▶ **REQUIREMENT**: Output the lines of the items below as a JSON list of strings, one string for each line, leaving out blank lines.

Text and item location entries
:::
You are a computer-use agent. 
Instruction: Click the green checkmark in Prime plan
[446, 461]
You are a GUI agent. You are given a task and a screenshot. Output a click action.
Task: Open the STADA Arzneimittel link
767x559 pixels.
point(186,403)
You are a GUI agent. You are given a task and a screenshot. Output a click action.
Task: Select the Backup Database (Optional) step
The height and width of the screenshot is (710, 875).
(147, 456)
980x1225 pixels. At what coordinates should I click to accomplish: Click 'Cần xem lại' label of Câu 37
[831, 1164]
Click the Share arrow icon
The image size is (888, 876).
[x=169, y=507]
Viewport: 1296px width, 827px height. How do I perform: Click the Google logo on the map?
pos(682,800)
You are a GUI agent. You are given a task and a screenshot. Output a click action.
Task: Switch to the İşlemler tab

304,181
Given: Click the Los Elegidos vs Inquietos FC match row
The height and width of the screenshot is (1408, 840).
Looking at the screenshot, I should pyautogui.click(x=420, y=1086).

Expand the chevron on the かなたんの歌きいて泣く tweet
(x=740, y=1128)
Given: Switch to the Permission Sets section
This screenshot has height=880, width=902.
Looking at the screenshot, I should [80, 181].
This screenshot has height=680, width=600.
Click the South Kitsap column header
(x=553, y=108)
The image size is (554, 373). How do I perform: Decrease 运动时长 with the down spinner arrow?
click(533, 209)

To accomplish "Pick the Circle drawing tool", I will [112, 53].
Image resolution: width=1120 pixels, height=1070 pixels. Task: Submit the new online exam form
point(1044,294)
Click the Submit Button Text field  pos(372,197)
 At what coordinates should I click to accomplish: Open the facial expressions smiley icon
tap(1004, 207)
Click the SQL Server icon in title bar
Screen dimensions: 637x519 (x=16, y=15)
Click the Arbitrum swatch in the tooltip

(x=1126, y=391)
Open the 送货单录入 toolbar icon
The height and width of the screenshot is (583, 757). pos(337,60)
:::
▶ **ANSWER TO THE PROBLEM**:
[
  "You are a computer-use agent. ",
  "Instruction: Click the green checkmark in Prime plan",
  "[446, 461]",
  "You are a GUI agent. You are given a task and a screenshot. Output a click action.",
  "Task: Open the STADA Arzneimittel link",
  "767x559 pixels.",
  "point(186,403)",
  "You are a GUI agent. You are given a task and a screenshot. Output a click action.",
  "Task: Select the Backup Database (Optional) step",
  "The height and width of the screenshot is (710, 875).",
  "(147, 456)",
  "980x1225 pixels. At what coordinates should I click to accomplish: Click 'Cần xem lại' label of Câu 37",
  "[831, 1164]",
  "Click the Share arrow icon",
  "The image size is (888, 876).",
  "[x=169, y=507]",
  "Viewport: 1296px width, 827px height. How do I perform: Click the Google logo on the map?",
  "pos(682,800)",
  "You are a GUI agent. You are given a task and a screenshot. Output a click action.",
  "Task: Switch to the İşlemler tab",
  "304,181",
  "Given: Click the Los Elegidos vs Inquietos FC match row",
  "The height and width of the screenshot is (1408, 840).",
  "Looking at the screenshot, I should pyautogui.click(x=420, y=1086).",
  "Expand the chevron on the かなたんの歌きいて泣く tweet",
  "(x=740, y=1128)",
  "Given: Switch to the Permission Sets section",
  "This screenshot has height=880, width=902.",
  "Looking at the screenshot, I should [80, 181].",
  "This screenshot has height=680, width=600.",
  "Click the South Kitsap column header",
  "(x=553, y=108)",
  "The image size is (554, 373). How do I perform: Decrease 运动时长 with the down spinner arrow?",
  "click(533, 209)",
  "To accomplish \"Pick the Circle drawing tool\", I will [112, 53].",
  "Image resolution: width=1120 pixels, height=1070 pixels. Task: Submit the new online exam form",
  "point(1044,294)",
  "Click the Submit Button Text field  pos(372,197)",
  " At what coordinates should I click to accomplish: Open the facial expressions smiley icon",
  "tap(1004, 207)",
  "Click the SQL Server icon in title bar",
  "Screen dimensions: 637x519 (x=16, y=15)",
  "Click the Arbitrum swatch in the tooltip",
  "(x=1126, y=391)",
  "Open the 送货单录入 toolbar icon",
  "The height and width of the screenshot is (583, 757). pos(337,60)"
]